Wisdom ToothTreatment Guide

Wisdom Tooth Extraction History: What You Need to Know

Written by Marcus L.Subsidy figures verified against CPF Board and MOH data·~9 min read·Updated March 2026

Quick answer

Wisdom tooth extraction is a surgical procedure to remove one or more third molars, typically due to impaction, decay, infection, or crowding. In Singapore, a simple extraction costs $500–$1,200 while surgical removal of impacted teeth runs $1,500–$3,500. Most public hospitals and private clinics perform the procedure, and Medisave can cover up to 60% of approved costs.

A standard 2D X-ray (periapical or panoramic) costs $30–$80 at most clinics and shows the tooth's position and angle.

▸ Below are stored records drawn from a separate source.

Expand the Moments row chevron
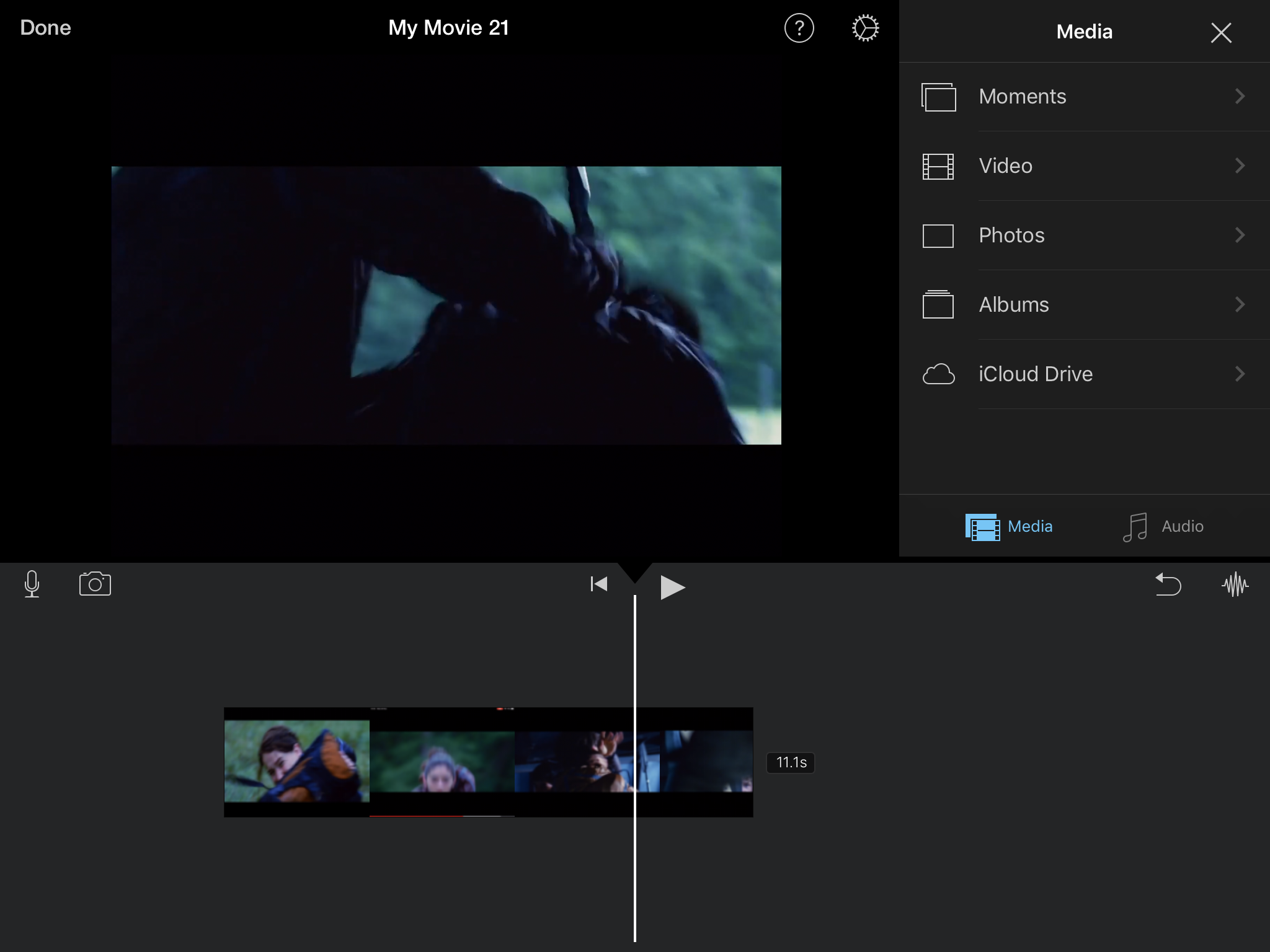The width and height of the screenshot is (1270, 952). click(1240, 96)
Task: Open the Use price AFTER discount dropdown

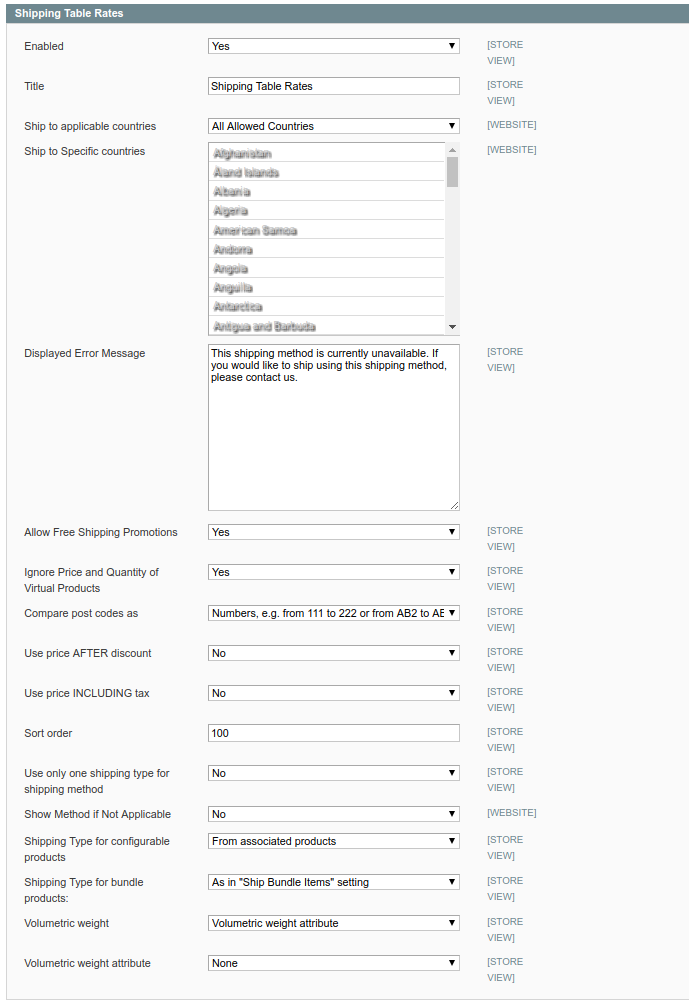Action: point(333,653)
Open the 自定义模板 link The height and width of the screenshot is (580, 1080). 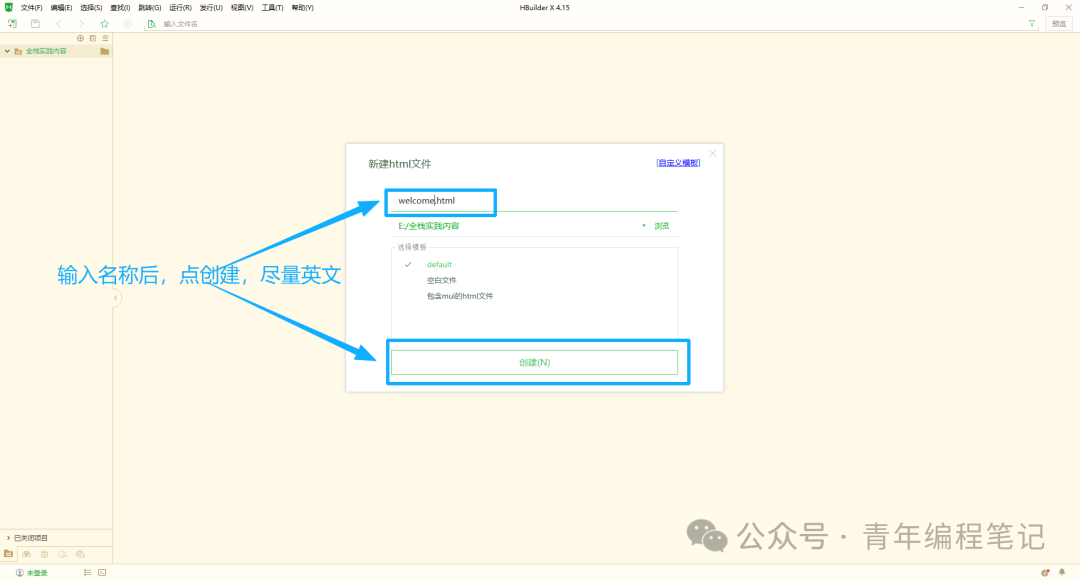click(678, 163)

Why Your Dentist Might Recommend Extraction

Singapore has a fairly specific regulatory environment for cosmetic dental treatments, and the price landscape reflects that. Here's what matters when you're trying to make a real decision.

I've had conversations with two different oral surgeons about my own wisdom teeth, and the reasons they gave me were different both times — which taught me that extraction isn't automatic, it's specific to your mouth. Your dentist recommends extraction when a third molar creates actual problems, not just because it exists.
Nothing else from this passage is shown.